Oliver Paasch, ministre-président de la Communauté germanophone
Oliver Paasch, ministre-président de la Communauté germanophone - © ERIC LALMAND - BELGA

Oliver Paasch, le ministre-président germanophone, a indiqué mardi que le gouvernement a formulé neuf conditions à la ratification du TTIP, le traité de libre-échange transatlantique.

Les germanophones refusent notamment une diminution des standards de protection élevés des consommateurs en Europe. Le gouvernement refuse aussi la réduction d'autres standards importants en Europe comme comme le droit du travail, la protection de l'environnement et le niveau social. Il s'oppose à un dumping social fiscal et écologique.

Il exige que les droits fondamentaux européens et particulièrement les droits de l'homme soient maintenus sans modification et que les services d'intérêts généraux comme la culture, la formation, l'accès à l'eau potable, la santé et les services sociaux soient exclus du champ d'application du traité, tout comme le cadre juridique européen concernant la protection des données personnelles. Par ailleurs, la protection et la promotion de la diversité culturelle ne peuvent pas être modifiées par le TTIP.

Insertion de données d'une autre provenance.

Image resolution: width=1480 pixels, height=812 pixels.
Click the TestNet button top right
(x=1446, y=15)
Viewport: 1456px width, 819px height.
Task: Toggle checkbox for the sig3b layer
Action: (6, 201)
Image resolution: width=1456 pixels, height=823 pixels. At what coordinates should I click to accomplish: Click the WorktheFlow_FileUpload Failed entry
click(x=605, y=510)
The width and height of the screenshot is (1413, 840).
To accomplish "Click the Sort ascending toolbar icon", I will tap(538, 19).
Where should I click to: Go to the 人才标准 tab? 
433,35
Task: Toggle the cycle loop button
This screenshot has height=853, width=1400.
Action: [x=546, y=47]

Pas de tribunaux privés pour protéger les investisseurs

Les possibilités démocratiques de soutien financier d'institutions ou de services dans le domaine de la formation, la culture et la presse doivent quant à elles elles être maintenues. Les contenus du contrat doivent, eux, respecter, dans tous les domaines, le principe de durabilité et particulièrement dans le domaine de la production et de l'efficience énergétique. Les objectifs Européens au sujet de la politique climatique ne peuvent pas être remis en question. Enfin, dans le cadre des relations entre l'UE et les USA, le gouvernement germanophone refuse catégoriquement l'organisation de tribunaux privés destinés à protéger les investisseurs.